** EXERCISE OBJECTIVE **
Show every line of the listing that contains the string "icon". Case counts.

** RECORDS SHOWN **
┌──

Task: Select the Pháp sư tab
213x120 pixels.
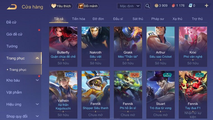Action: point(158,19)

└──
┌──

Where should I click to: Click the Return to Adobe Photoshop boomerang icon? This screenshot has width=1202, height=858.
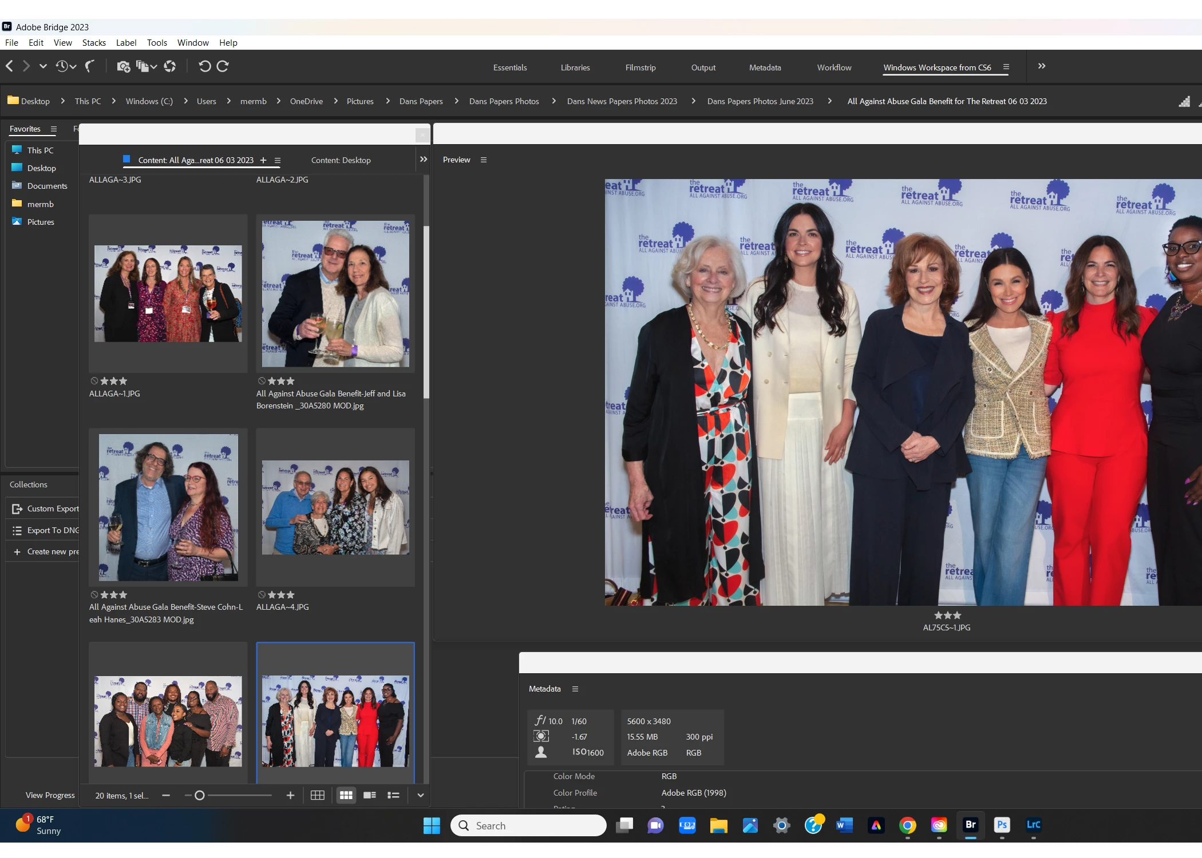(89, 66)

└──
┌──

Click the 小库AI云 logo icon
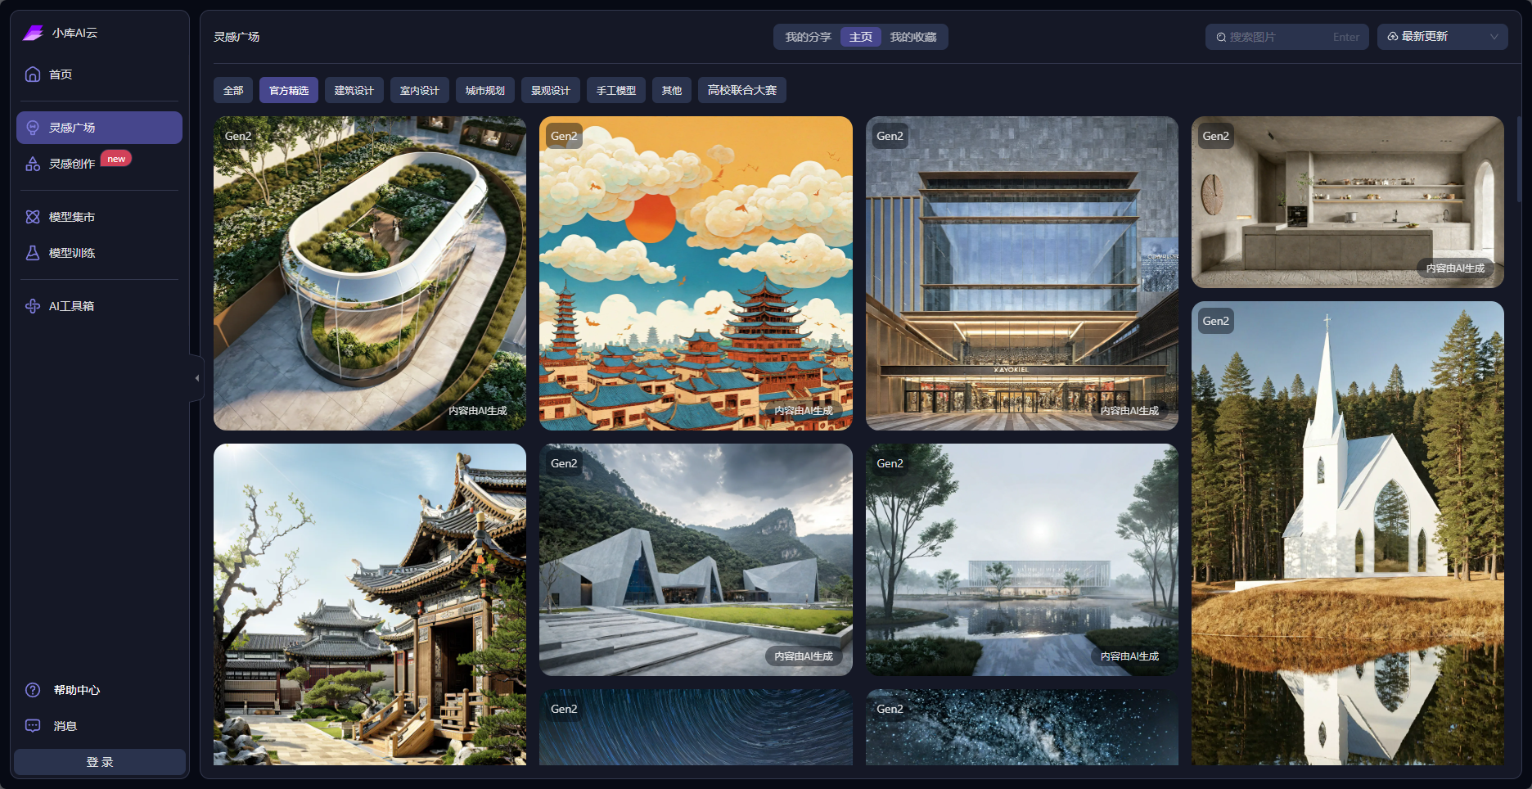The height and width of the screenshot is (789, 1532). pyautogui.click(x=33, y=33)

└──

** EXPECTED OUTPUT **
Where should I click to: Click the Return to Adobe Photoshop boomerang icon? This screenshot has width=1202, height=858.
Click the 小库AI云 logo icon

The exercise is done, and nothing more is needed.